Instruções e requisitos >>
Traduza para o inglês a seguinte frase da resenha sobre Herdando uma Biblioteca: "Hoje, carregar um livro nas mãos é mostrar uma extensão do meu corpo e da minha vida."

Trecho de origem >>
——————————
Leia uma resenha, escrita por Danilo Pereira, da obra Herdando uma Biblioteca, de Miguel Sanches Neto, em sua segunda edição ampliada e revista publicada pela Ateliê Editorial.
Herdando uma Biblioteca – por Danilo Pereira
Muitas vezes sou parado na rua por pessoas curiosas que soltam o seguinte comentário; “nossa! Sempre vejo você com um livro nas mãos”. Outras olham de rabo de olho procurando identificar o que eu estou lendo. Cresci repleto de amizades, pessoas, entretanto algo me faltava. Foi quando a leitura preencheu aquele vazio. Hoje, carregar um livro nas mãos é mostrar uma extensão do meu corpo e da minha vida.
As pessoas sempre querem saber qual o melhor livro que você já leu, ou o livro da sua vida. Para mim esse tipo de classificação é complicado porque procuro sempre mostrar a experiência que cada leitura me proporciona. E com “Herdando uma biblioteca” de Miguel Sanches Neto eu tive o privilégio de me ver (leitor) entre suas páginas. Um livro espelho. Um livro que reflete muito do que você acredita sobre o poder que os livros podem oferecer e além de ser uma incrível máquina do tempo que te faz recordar aqueles momentos únicos.
Um desses momentos que revivi é o do meu retiro à leitura. Em uma casa muito barulhenta o que me restou foi a laje descoberta de telhado em que deitado junto aos livros tínhamos apenas o céu como nosso zelador.
——————————
Dados >>
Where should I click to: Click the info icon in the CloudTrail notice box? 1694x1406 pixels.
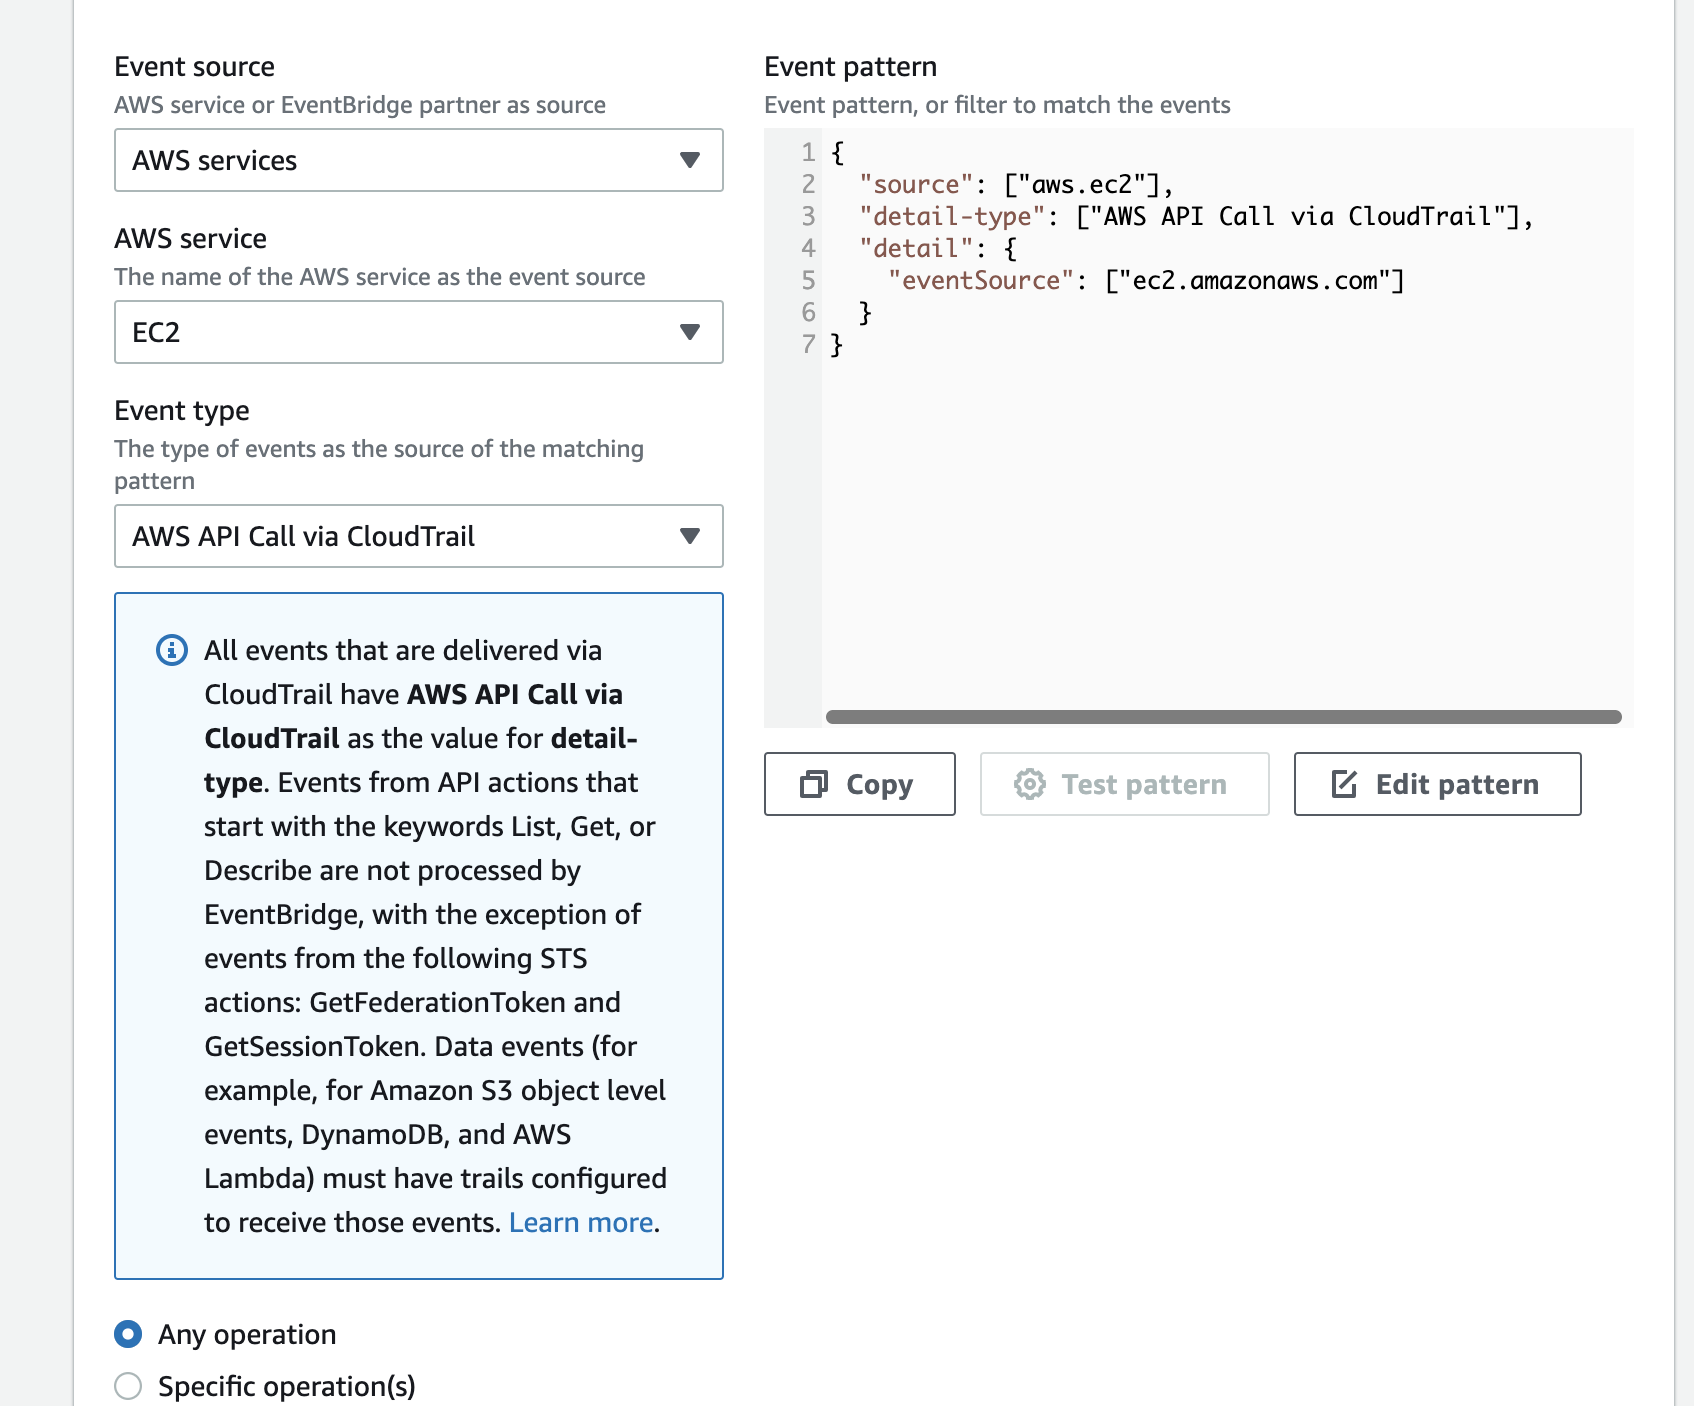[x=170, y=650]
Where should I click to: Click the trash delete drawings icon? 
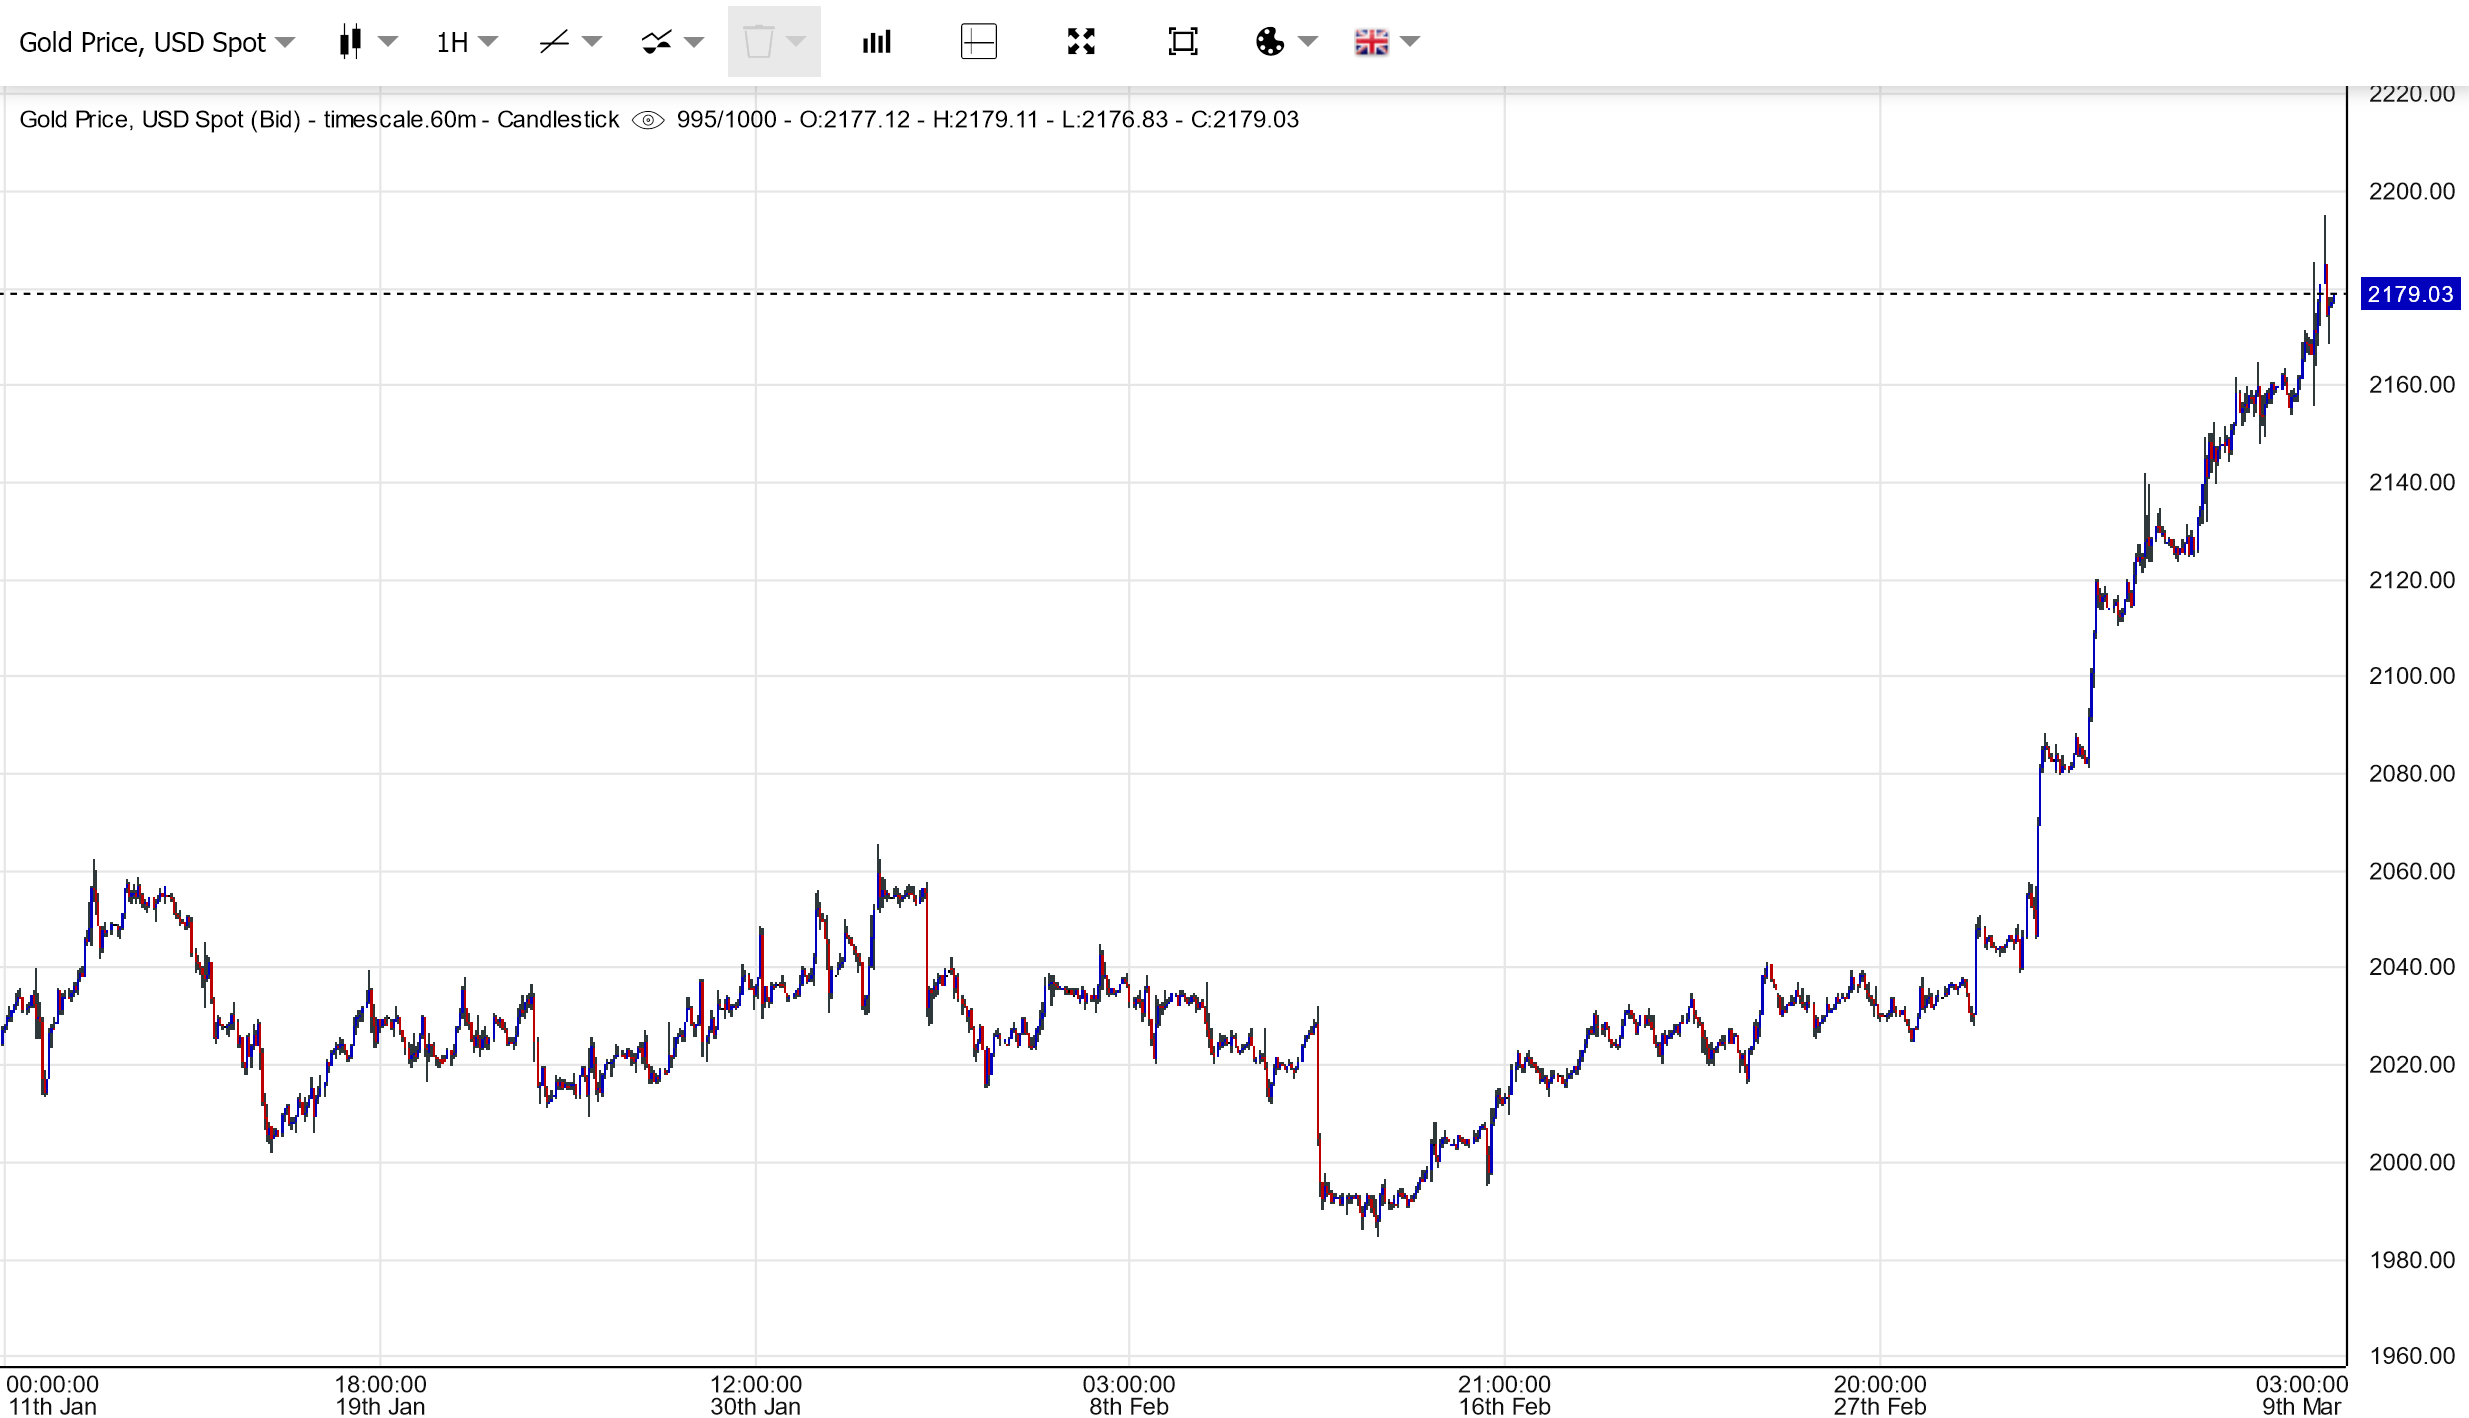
——————————
Solução da tarefa >>
Today, carrying a book in my hands means showing an extension of my body and my life.